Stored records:
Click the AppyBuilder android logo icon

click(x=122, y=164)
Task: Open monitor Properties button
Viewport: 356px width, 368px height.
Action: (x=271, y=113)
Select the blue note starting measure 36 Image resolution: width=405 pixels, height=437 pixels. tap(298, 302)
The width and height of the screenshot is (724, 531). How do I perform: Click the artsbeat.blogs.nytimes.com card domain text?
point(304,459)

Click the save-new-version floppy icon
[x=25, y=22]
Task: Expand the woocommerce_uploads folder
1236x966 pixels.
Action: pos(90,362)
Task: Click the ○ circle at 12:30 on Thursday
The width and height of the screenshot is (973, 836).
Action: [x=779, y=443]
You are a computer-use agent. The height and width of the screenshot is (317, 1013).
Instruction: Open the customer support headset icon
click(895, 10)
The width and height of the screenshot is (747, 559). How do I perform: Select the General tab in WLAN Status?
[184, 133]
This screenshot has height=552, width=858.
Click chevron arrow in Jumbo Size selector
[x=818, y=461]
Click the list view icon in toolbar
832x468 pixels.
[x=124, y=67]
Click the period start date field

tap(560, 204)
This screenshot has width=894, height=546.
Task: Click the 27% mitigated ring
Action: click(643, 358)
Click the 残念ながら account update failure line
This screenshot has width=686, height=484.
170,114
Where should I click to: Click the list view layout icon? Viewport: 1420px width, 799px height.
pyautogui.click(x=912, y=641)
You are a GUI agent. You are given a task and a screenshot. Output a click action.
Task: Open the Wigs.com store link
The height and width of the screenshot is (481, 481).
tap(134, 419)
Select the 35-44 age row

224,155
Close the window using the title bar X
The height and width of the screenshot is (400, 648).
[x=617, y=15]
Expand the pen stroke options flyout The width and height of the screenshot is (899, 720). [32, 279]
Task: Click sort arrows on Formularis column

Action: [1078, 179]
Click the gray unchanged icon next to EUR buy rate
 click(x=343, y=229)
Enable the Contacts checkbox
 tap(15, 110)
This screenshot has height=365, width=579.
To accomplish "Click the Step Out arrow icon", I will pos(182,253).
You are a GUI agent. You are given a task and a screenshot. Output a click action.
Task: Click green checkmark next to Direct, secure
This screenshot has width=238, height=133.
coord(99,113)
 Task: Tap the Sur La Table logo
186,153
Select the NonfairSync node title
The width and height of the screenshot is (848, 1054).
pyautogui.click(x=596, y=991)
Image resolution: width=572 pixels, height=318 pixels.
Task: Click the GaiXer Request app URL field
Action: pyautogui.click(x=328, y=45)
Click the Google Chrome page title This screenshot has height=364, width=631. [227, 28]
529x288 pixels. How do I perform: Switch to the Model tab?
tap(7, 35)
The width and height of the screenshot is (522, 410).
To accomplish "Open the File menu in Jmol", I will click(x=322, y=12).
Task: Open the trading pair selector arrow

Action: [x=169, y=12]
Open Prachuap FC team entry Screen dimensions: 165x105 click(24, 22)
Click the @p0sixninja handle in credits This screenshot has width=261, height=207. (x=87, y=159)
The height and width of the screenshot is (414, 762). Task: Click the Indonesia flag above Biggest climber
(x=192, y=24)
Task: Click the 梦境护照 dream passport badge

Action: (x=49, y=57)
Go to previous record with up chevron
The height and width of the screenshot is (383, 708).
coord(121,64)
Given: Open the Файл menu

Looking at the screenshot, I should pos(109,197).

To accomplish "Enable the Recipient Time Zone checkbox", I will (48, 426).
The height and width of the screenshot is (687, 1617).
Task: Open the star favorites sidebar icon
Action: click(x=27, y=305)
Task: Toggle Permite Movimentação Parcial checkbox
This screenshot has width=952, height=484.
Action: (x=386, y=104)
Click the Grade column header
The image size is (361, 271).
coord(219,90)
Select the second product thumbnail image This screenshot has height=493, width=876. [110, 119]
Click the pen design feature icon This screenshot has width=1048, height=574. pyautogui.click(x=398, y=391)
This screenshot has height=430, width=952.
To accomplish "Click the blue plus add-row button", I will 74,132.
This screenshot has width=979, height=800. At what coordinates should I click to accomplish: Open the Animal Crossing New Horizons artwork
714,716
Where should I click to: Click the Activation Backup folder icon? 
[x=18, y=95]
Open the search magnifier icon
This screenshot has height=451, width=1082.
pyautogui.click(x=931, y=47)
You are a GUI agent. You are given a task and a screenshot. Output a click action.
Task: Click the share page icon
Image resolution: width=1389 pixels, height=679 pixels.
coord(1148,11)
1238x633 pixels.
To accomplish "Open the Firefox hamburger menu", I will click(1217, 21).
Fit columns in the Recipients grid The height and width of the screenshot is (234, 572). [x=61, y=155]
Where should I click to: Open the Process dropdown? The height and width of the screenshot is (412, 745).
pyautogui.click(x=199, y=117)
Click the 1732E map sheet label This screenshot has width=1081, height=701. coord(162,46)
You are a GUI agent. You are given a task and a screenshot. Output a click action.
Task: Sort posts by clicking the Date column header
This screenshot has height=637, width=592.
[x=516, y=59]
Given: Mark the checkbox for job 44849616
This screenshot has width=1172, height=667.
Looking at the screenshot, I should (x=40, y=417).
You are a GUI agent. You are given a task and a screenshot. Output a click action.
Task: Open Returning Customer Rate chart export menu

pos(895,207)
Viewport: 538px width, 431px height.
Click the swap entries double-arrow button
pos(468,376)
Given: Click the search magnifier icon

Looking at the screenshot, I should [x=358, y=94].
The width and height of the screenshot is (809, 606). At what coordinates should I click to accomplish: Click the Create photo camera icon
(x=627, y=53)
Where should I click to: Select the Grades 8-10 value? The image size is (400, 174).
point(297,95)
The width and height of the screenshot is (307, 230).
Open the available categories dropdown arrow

- [Task description]
Exactly as written, reproduce the lines of the data above from the first line through the line where "Select the blue" appears.

- [Answer box]
Click the AppyBuilder android logo icon

click(x=122, y=164)
Task: Open monitor Properties button
Viewport: 356px width, 368px height.
Action: (x=271, y=113)
Select the blue note starting measure 36 Image resolution: width=405 pixels, height=437 pixels. tap(298, 302)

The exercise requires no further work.